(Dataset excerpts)
+-------+

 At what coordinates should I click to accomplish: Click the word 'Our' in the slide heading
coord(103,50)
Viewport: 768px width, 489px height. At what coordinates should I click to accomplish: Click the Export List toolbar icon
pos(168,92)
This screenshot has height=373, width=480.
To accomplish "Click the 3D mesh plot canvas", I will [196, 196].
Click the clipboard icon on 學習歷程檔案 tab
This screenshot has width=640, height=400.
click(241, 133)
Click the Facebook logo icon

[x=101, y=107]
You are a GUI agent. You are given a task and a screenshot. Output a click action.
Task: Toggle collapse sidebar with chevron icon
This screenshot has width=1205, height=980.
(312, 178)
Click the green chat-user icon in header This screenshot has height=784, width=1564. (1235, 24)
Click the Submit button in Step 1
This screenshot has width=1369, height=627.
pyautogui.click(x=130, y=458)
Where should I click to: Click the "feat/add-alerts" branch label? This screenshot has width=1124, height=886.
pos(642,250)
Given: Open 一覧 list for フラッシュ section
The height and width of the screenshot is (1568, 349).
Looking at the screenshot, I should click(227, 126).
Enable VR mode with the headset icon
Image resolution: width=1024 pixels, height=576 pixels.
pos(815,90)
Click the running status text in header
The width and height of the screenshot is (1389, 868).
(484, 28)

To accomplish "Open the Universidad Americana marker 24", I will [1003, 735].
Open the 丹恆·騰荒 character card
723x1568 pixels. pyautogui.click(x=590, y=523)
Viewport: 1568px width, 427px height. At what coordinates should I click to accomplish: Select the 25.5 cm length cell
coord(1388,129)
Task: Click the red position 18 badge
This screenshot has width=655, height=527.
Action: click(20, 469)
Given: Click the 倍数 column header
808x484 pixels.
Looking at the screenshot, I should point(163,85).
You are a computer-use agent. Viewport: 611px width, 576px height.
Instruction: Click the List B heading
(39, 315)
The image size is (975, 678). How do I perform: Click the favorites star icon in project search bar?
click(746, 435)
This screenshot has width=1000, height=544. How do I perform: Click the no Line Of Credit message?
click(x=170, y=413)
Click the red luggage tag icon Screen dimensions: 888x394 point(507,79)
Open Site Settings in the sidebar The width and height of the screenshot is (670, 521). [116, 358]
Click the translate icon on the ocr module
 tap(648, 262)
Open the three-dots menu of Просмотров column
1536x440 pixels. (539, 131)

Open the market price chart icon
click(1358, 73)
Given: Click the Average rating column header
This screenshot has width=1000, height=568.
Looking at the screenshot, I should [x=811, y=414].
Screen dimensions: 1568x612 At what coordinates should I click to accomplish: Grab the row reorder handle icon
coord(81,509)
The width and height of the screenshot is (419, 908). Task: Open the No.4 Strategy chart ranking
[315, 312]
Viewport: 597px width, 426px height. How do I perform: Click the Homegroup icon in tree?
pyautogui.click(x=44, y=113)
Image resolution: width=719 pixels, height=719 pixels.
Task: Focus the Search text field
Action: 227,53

+-------+

* [PROMPT]: Would you reproduce all the entries exactly?

* [RESULT]:
 At what coordinates should I click to accomplish: Click the word 'Our' in the slide heading
coord(103,50)
Viewport: 768px width, 489px height. At what coordinates should I click to accomplish: Click the Export List toolbar icon
pos(168,92)
This screenshot has height=373, width=480.
To accomplish "Click the 3D mesh plot canvas", I will [196, 196].
Click the clipboard icon on 學習歷程檔案 tab
This screenshot has width=640, height=400.
click(241, 133)
Click the Facebook logo icon

[x=101, y=107]
You are a GUI agent. You are given a task and a screenshot. Output a click action.
Task: Toggle collapse sidebar with chevron icon
This screenshot has width=1205, height=980.
(312, 178)
Click the green chat-user icon in header This screenshot has height=784, width=1564. (1235, 24)
Click the Submit button in Step 1
This screenshot has width=1369, height=627.
pyautogui.click(x=130, y=458)
Where should I click to: Click the "feat/add-alerts" branch label? This screenshot has width=1124, height=886.
pos(642,250)
Given: Open 一覧 list for フラッシュ section
The height and width of the screenshot is (1568, 349).
Looking at the screenshot, I should click(227, 126).
Enable VR mode with the headset icon
Image resolution: width=1024 pixels, height=576 pixels.
pos(815,90)
Click the running status text in header
The width and height of the screenshot is (1389, 868).
(484, 28)

To accomplish "Open the Universidad Americana marker 24", I will [1003, 735].
Open the 丹恆·騰荒 character card
723x1568 pixels. pyautogui.click(x=590, y=523)
Viewport: 1568px width, 427px height. At what coordinates should I click to accomplish: Select the 25.5 cm length cell
coord(1388,129)
Task: Click the red position 18 badge
This screenshot has width=655, height=527.
Action: click(20, 469)
Given: Click the 倍数 column header
808x484 pixels.
Looking at the screenshot, I should point(163,85).
You are a computer-use agent. Viewport: 611px width, 576px height.
Instruction: Click the List B heading
(39, 315)
The image size is (975, 678). How do I perform: Click the favorites star icon in project search bar?
click(746, 435)
This screenshot has width=1000, height=544. How do I perform: Click the no Line Of Credit message?
click(x=170, y=413)
Click the red luggage tag icon Screen dimensions: 888x394 point(507,79)
Open Site Settings in the sidebar The width and height of the screenshot is (670, 521). [116, 358]
Click the translate icon on the ocr module
 tap(648, 262)
Open the three-dots menu of Просмотров column
1536x440 pixels. (539, 131)

Open the market price chart icon
click(1358, 73)
Given: Click the Average rating column header
This screenshot has width=1000, height=568.
Looking at the screenshot, I should [x=811, y=414].
Screen dimensions: 1568x612 At what coordinates should I click to accomplish: Grab the row reorder handle icon
coord(81,509)
The width and height of the screenshot is (419, 908). Task: Open the No.4 Strategy chart ranking
[315, 312]
Viewport: 597px width, 426px height. How do I perform: Click the Homegroup icon in tree?
pyautogui.click(x=44, y=113)
Image resolution: width=719 pixels, height=719 pixels.
Task: Focus the Search text field
Action: 227,53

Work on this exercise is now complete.